Required work: In the material below, report each line that contains the string "width".

Information given:
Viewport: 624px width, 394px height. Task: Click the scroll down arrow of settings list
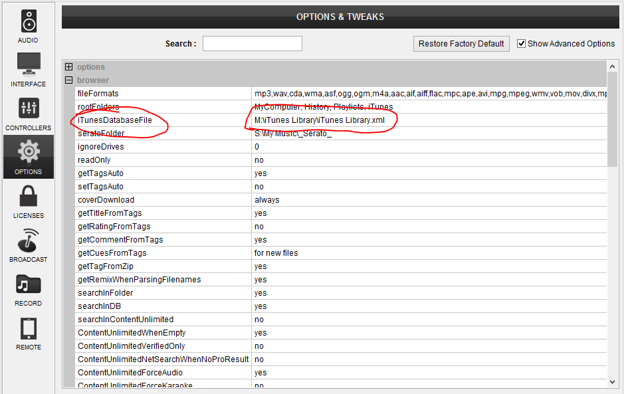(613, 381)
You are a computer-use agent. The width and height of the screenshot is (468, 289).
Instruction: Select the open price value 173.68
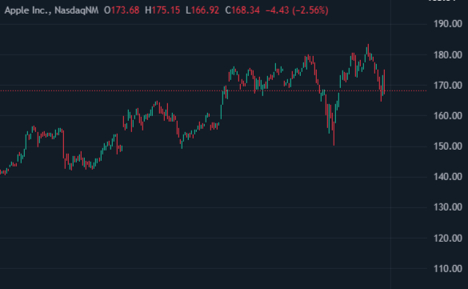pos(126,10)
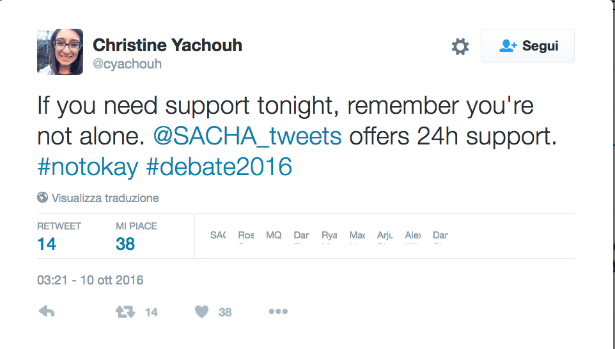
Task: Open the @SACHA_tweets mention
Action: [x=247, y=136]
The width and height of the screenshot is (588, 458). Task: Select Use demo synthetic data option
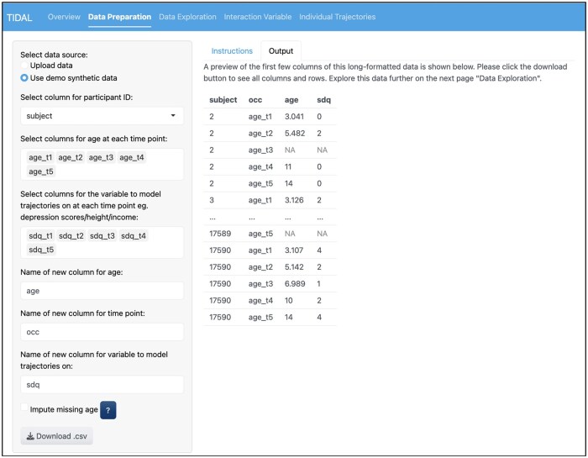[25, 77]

==

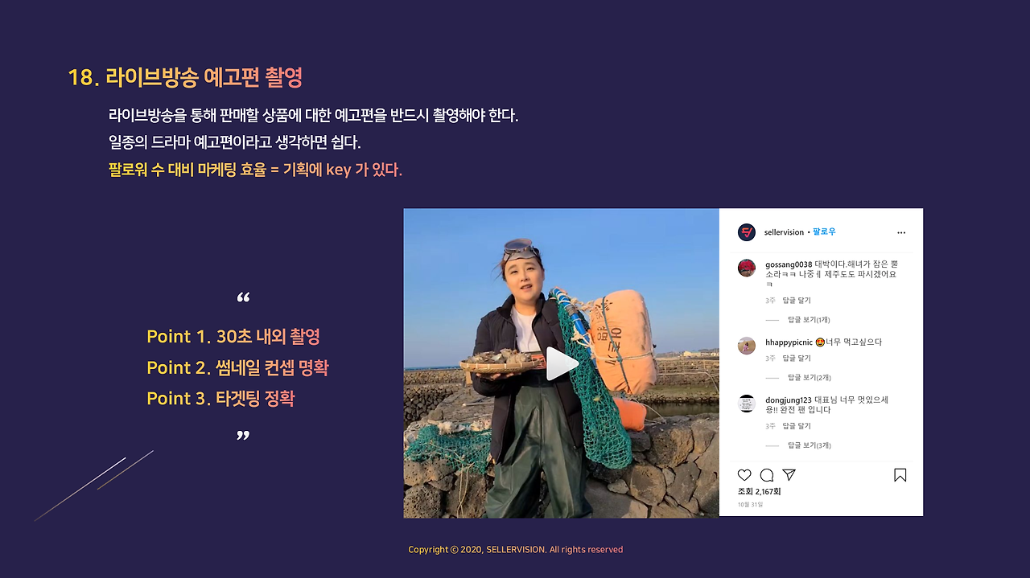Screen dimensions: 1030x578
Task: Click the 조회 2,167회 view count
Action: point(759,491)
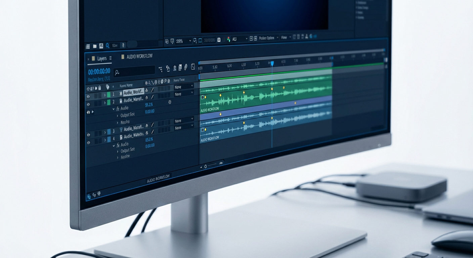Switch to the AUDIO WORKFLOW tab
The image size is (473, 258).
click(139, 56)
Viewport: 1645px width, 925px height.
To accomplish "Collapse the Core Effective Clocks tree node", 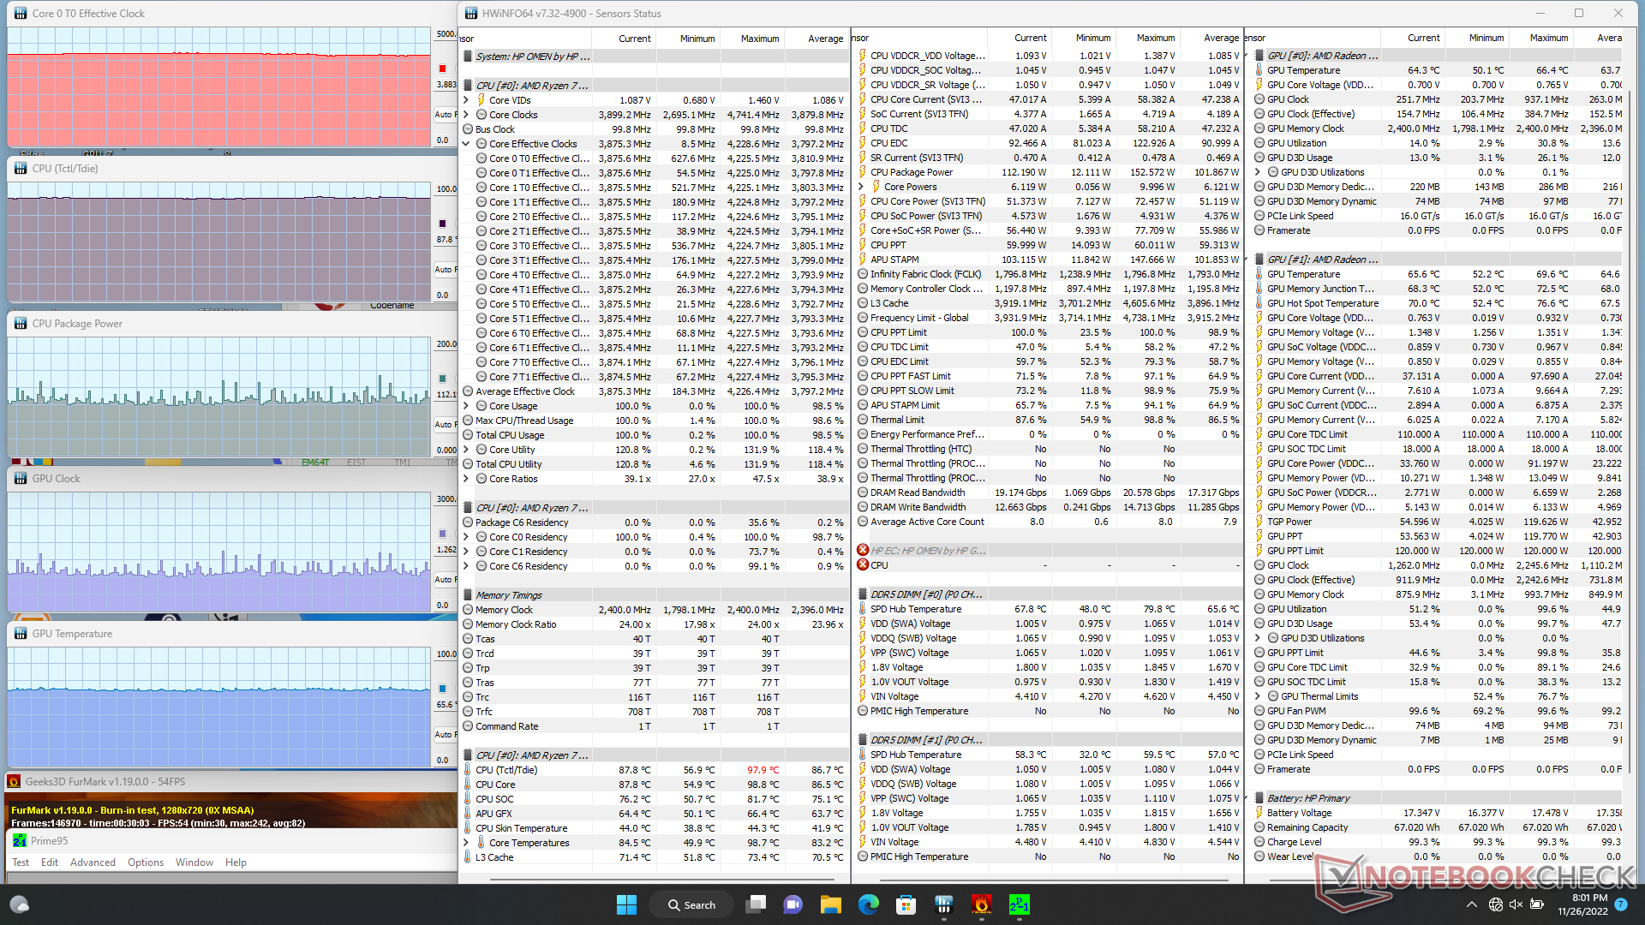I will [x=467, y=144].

Response to the task:
Viewport: 624px width, 394px height. Task: Click the scroll down arrow of settings list
You are a computer-use agent. The width and height of the screenshot is (468, 289).
The width and height of the screenshot is (588, 458). Task: Select Use demo synthetic data option
Viewport: 1645px width, 925px height.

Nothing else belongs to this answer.